**Kurze Übung**
Schreib bitte einen Teil des Textes über das Gebiet Beckershof wörtlich ab. Beginne bei der Stelle mit „In informeller Runde“ und hör nach „A7 doch bebaut?“ auf.

**Dokumentauszug**
--------------------------------

Henstedt-Ulzburg. Reizthema ist in Henstedt-Ulzburg wieder auf der politischen Agenda. Warum sich die Vorzeichen geändert haben könnten.

Es gab Zeiten in Henstedt-Ulzburg, da hätte sich kaum jemand aus der Politik getraut, dieses Thema öffentlich anzugehen. Doch heute, im Herbst 2023, scheint es wieder zunehmend Befürworter dafür zu geben, das Gebiet Beckershof in Ulzburg-Süd, zwischen AKN und A7, zumindest teilweise als Fläche insbesondere für Wohnungsbau auszuweisen. Das haben die Gespräche rund um die Aufstellung der Regionalpläne für Schleswig-Holstein gezeigt. Diese Grundsatzpapiere sollen langfristig festlegen, wie sich Städte und Gemeinden weiterentwickeln, sei es beim Gewerbe, neuen Wohnquartieren oder auch im Naturschutz. Die Landesregierung hatte die Kommunen aufgerufen, zu den Entwürfen Stellung zu nehmen. Und das hat in Henstedt-Ulzburg eine intensive Debatte ausgelöst.

In informeller Runde waren Fraktionen und Verwaltung zusammengekommen, um gemeinsame Formulierungen zu besprechen. So viel sei gesagt: Das hat nicht funktioniert, da es zwei Strömungen gibt. Die Mehrheit aus CDU, SPD, BFB und FDP beschloss nun die offizielle Stellungnahme – Grüne und WHU eine eigene, die hiervon klar abweicht.

Beckershof in Henstedt-Ulzburg: Wird Gebiet zwischen AKN und A7 doch bebaut?

--------------------------------

Auszüge aus einer Sammlung:
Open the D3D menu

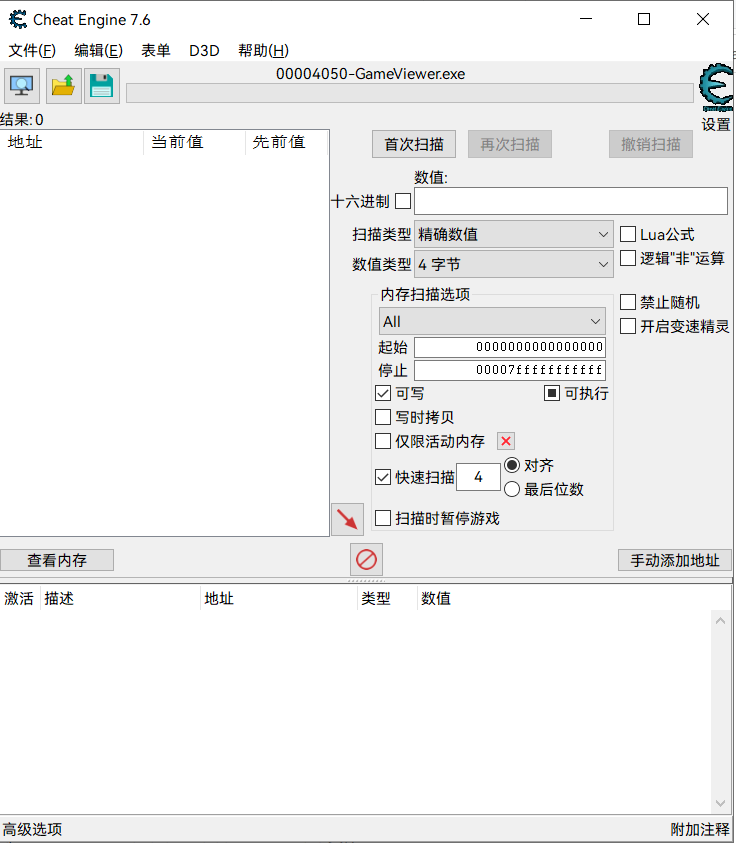204,51
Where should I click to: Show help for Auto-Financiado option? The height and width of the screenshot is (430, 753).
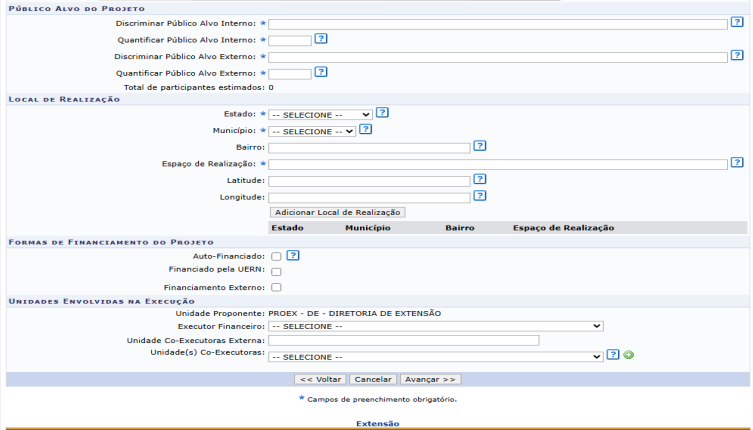click(293, 256)
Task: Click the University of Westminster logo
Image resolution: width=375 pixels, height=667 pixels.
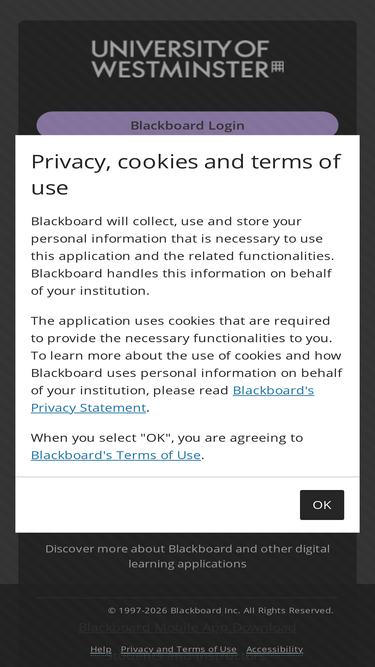Action: tap(188, 59)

--------------------------------

**Vollständige Antwort**
In informeller Runde waren Fraktionen und Verwaltung zusammengekommen, um gemeinsame Formulierungen zu besprechen. So viel sei gesagt: Das hat nicht funktioniert, da es zwei Strömungen gibt. Die Mehrheit aus CDU, SPD, BFB und FDP beschloss nun die offizielle Stellungnahme – Grüne und WHU eine eigene, die hiervon klar abweicht.

Beckershof in Henstedt-Ulzburg: Wird Gebiet zwischen AKN und A7 doch bebaut?